Revision history [back]

How to estimate CUDA speedup in advance?

I wanted to investigate the performance gain that can be achieved using CUDA under Windows 32 bit to get some insights if it is useful to bother with CUDA in general and on my current laptop.

So I have used demo_performance.exe from OpenCV-2.4.0-GPU-demos-pack-win32.exe to compare CPU and GPU calculations and got the following results here, with average GPU speedup: x6.144. Then I have realized that - although willowgarage download page still suggests 2.4.0 - there is 2.4.3 version of GPU demos pack. The same test with this new demo gives the following results with average GPU speedup: x4.584. The two numbers differ significantly. I see that the tests are different and because of changes in the test types and image sizes I would say they are hard to compare. For the sake of comparison it would be good if they would match from version to version. Until this point I do know if the average speedup can be explained by the differences of the test or by the differences in OpenCV versions.

After configuring OpenCV-2.4.3 with CUDA I have compiled demo_perfomance with Visual Studio 2010 Express. Using the 2.4.0 source of GPU demo I got the following results with average GPU speedup: x3.728. Using the 2.4.3 source of GPU demo I got the following results with average GPU speedup: x4.151. I know that gemm tests are missing because of cublas so it is a bit misleading.

However I would say that the two own compiled tests are in the same range. If I assume that the gemm test would increase the own compiled averages (more than x30 speedup in the precompiled cases) they would be in the same range with precompiled 2.4.3 test.
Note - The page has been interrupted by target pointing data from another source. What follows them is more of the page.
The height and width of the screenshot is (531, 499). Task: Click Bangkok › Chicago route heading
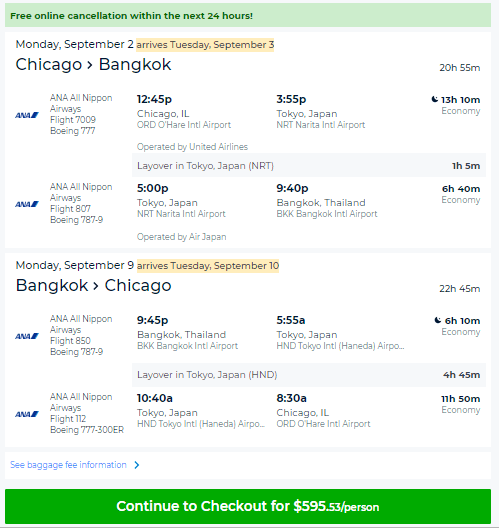tap(93, 285)
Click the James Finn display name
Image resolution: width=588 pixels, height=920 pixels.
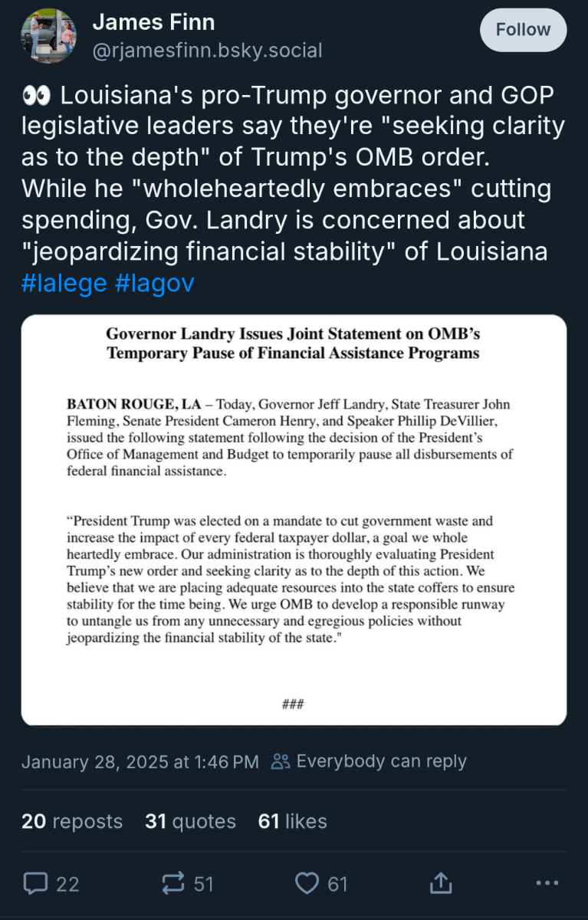tap(153, 23)
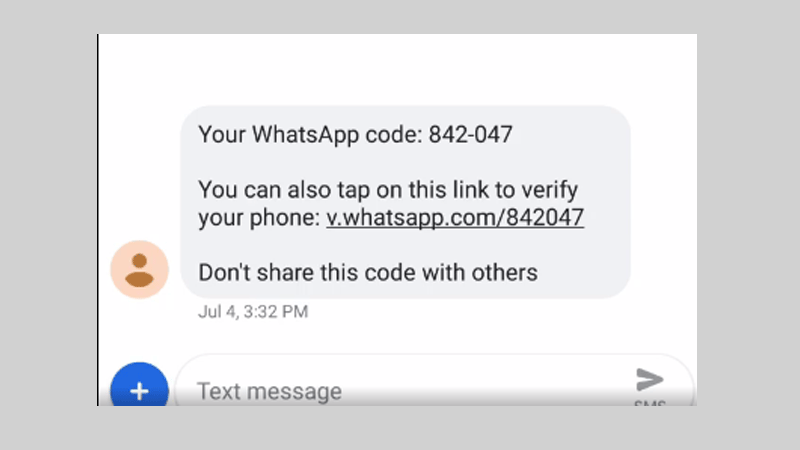The height and width of the screenshot is (450, 800).
Task: Tap the "Your WhatsApp code" text
Action: tap(310, 135)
Moreover 2.4.0 precompiled demo is still away from them with x6 speedup.

If my argument is valid: What is the cause of the differences? Is it because of the new version? Is it because I have compiled with different options? Both?

In general how can I estimate if - in a certain case - it is useful to bother with the implementation of CUDA version instead of CPU-based algorithm before actually implementing the code with and without CUDA? Or from another perspective I should choose based on the specific algorithm and e.g. I should avoid Laplacian GPU calculation but prefer resize as the numbers are less than 1 for the first and over 1 for the second?